*** Records supplied ***

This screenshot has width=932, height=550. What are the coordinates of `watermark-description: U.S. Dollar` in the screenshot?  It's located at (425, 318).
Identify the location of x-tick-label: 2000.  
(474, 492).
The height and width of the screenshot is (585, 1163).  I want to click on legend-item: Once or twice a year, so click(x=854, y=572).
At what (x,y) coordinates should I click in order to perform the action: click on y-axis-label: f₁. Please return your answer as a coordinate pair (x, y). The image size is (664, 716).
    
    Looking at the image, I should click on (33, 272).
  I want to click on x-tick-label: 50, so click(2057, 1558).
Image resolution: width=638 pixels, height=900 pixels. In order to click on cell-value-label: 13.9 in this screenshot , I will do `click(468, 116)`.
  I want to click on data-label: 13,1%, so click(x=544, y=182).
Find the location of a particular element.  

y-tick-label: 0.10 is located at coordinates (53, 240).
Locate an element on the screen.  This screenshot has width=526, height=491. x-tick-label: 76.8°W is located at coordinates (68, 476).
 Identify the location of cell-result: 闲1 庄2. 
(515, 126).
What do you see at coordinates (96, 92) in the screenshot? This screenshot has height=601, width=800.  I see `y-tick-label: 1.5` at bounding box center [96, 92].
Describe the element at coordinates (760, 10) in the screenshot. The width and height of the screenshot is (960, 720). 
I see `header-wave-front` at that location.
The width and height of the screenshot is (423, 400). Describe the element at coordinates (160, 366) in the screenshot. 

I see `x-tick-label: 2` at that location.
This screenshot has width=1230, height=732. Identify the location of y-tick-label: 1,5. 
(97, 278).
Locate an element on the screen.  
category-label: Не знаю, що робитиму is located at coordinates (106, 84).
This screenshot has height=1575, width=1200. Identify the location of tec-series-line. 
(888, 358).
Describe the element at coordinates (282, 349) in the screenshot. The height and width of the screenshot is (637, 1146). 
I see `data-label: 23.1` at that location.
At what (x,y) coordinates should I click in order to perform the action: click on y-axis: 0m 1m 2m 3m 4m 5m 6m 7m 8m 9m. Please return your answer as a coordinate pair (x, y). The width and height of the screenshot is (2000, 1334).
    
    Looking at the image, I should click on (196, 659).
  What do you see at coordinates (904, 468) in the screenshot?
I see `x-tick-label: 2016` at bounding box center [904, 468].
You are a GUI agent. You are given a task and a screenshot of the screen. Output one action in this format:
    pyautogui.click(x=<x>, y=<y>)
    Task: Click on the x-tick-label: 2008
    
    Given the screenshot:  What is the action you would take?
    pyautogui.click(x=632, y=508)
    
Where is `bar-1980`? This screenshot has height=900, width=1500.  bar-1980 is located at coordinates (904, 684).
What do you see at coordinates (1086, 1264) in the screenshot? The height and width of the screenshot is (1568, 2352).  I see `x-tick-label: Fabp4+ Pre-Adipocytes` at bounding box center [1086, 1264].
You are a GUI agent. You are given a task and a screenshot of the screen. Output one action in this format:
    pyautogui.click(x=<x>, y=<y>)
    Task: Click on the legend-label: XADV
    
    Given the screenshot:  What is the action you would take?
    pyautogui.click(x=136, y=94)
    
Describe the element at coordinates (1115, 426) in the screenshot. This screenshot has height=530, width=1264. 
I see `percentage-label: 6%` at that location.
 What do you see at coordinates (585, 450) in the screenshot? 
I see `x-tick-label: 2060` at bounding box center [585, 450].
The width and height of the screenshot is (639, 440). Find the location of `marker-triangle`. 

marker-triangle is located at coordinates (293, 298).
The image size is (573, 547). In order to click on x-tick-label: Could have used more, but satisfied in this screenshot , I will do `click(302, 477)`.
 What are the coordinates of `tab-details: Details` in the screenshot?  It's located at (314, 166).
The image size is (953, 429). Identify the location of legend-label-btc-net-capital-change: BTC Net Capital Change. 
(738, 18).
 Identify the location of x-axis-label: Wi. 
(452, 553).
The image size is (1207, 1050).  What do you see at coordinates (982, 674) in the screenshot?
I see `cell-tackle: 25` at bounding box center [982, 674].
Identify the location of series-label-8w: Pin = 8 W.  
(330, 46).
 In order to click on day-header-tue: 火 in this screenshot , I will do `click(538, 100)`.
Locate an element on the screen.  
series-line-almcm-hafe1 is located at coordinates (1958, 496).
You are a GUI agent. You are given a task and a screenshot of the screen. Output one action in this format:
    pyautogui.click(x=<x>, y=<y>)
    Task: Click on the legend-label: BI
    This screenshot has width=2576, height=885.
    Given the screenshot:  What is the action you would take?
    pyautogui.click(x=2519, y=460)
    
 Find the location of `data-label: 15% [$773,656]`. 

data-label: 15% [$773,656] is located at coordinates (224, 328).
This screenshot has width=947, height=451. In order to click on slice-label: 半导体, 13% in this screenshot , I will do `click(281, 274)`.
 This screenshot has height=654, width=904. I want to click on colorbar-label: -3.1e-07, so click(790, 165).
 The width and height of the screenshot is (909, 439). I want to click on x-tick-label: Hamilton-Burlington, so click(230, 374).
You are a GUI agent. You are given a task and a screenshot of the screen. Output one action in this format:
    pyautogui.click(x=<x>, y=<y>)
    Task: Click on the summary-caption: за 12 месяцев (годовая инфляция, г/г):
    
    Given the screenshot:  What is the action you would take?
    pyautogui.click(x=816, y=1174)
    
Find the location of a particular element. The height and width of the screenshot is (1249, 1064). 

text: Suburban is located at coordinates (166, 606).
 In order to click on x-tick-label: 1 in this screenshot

*** End of Records supplied ***

-- Task objective --
Reproduce all of the material above line for line, without changing a single character.

-- Solution --
This screenshot has width=932, height=550. What are the coordinates of `watermark-description: U.S. Dollar` in the screenshot?  It's located at (425, 318).
Identify the location of x-tick-label: 2000.  
(474, 492).
The height and width of the screenshot is (585, 1163).  I want to click on legend-item: Once or twice a year, so click(x=854, y=572).
At what (x,y) coordinates should I click in order to perform the action: click on y-axis-label: f₁. Please return your answer as a coordinate pair (x, y). The image size is (664, 716).
    
    Looking at the image, I should click on (33, 272).
  I want to click on x-tick-label: 50, so click(2057, 1558).
Image resolution: width=638 pixels, height=900 pixels. In order to click on cell-value-label: 13.9 in this screenshot , I will do `click(468, 116)`.
  I want to click on data-label: 13,1%, so click(x=544, y=182).
Find the location of a particular element.  

y-tick-label: 0.10 is located at coordinates (53, 240).
Locate an element on the screen.  This screenshot has width=526, height=491. x-tick-label: 76.8°W is located at coordinates (68, 476).
 Identify the location of cell-result: 闲1 庄2. 
(515, 126).
What do you see at coordinates (96, 92) in the screenshot? This screenshot has height=601, width=800.  I see `y-tick-label: 1.5` at bounding box center [96, 92].
Describe the element at coordinates (760, 10) in the screenshot. The width and height of the screenshot is (960, 720). 
I see `header-wave-front` at that location.
The width and height of the screenshot is (423, 400). Describe the element at coordinates (160, 366) in the screenshot. 

I see `x-tick-label: 2` at that location.
This screenshot has width=1230, height=732. Identify the location of y-tick-label: 1,5. 
(97, 278).
Locate an element on the screen.  
category-label: Не знаю, що робитиму is located at coordinates (106, 84).
This screenshot has height=1575, width=1200. Identify the location of tec-series-line. 
(888, 358).
Describe the element at coordinates (282, 349) in the screenshot. The height and width of the screenshot is (637, 1146). 
I see `data-label: 23.1` at that location.
At what (x,y) coordinates should I click in order to perform the action: click on y-axis: 0m 1m 2m 3m 4m 5m 6m 7m 8m 9m. Please return your answer as a coordinate pair (x, y). The width and height of the screenshot is (2000, 1334).
    
    Looking at the image, I should click on (196, 659).
  What do you see at coordinates (904, 468) in the screenshot?
I see `x-tick-label: 2016` at bounding box center [904, 468].
You are a GUI agent. You are given a task and a screenshot of the screen. Output one action in this format:
    pyautogui.click(x=<x>, y=<y>)
    Task: Click on the x-tick-label: 2008
    
    Given the screenshot:  What is the action you would take?
    pyautogui.click(x=632, y=508)
    
Where is `bar-1980`? This screenshot has height=900, width=1500.  bar-1980 is located at coordinates (904, 684).
What do you see at coordinates (1086, 1264) in the screenshot? The height and width of the screenshot is (1568, 2352).  I see `x-tick-label: Fabp4+ Pre-Adipocytes` at bounding box center [1086, 1264].
You are a GUI agent. You are given a task and a screenshot of the screen. Output one action in this format:
    pyautogui.click(x=<x>, y=<y>)
    Task: Click on the legend-label: XADV
    
    Given the screenshot:  What is the action you would take?
    pyautogui.click(x=136, y=94)
    
Describe the element at coordinates (1115, 426) in the screenshot. This screenshot has height=530, width=1264. 
I see `percentage-label: 6%` at that location.
 What do you see at coordinates (585, 450) in the screenshot? 
I see `x-tick-label: 2060` at bounding box center [585, 450].
The width and height of the screenshot is (639, 440). Find the location of `marker-triangle`. 

marker-triangle is located at coordinates (293, 298).
The image size is (573, 547). In order to click on x-tick-label: Could have used more, but satisfied in this screenshot , I will do `click(302, 477)`.
 What are the coordinates of `tab-details: Details` in the screenshot?  It's located at (314, 166).
The image size is (953, 429). Identify the location of legend-label-btc-net-capital-change: BTC Net Capital Change. 
(738, 18).
 Identify the location of x-axis-label: Wi. 
(452, 553).
The image size is (1207, 1050).  What do you see at coordinates (982, 674) in the screenshot?
I see `cell-tackle: 25` at bounding box center [982, 674].
Identify the location of series-label-8w: Pin = 8 W.  
(330, 46).
 In order to click on day-header-tue: 火 in this screenshot , I will do `click(538, 100)`.
Locate an element on the screen.  
series-line-almcm-hafe1 is located at coordinates (1958, 496).
You are a GUI agent. You are given a task and a screenshot of the screen. Output one action in this format:
    pyautogui.click(x=<x>, y=<y>)
    Task: Click on the legend-label: BI
    This screenshot has width=2576, height=885.
    Given the screenshot:  What is the action you would take?
    pyautogui.click(x=2519, y=460)
    
 Find the location of `data-label: 15% [$773,656]`. 

data-label: 15% [$773,656] is located at coordinates (224, 328).
This screenshot has width=947, height=451. In order to click on slice-label: 半导体, 13% in this screenshot , I will do `click(281, 274)`.
 This screenshot has height=654, width=904. I want to click on colorbar-label: -3.1e-07, so click(790, 165).
 The width and height of the screenshot is (909, 439). I want to click on x-tick-label: Hamilton-Burlington, so click(230, 374).
You are a GUI agent. You are given a task and a screenshot of the screen. Output one action in this format:
    pyautogui.click(x=<x>, y=<y>)
    Task: Click on the summary-caption: за 12 месяцев (годовая инфляция, г/г):
    
    Given the screenshot:  What is the action you would take?
    pyautogui.click(x=816, y=1174)
    
Find the location of a particular element. The height and width of the screenshot is (1249, 1064). 

text: Suburban is located at coordinates (166, 606).
 In order to click on x-tick-label: 1 in this screenshot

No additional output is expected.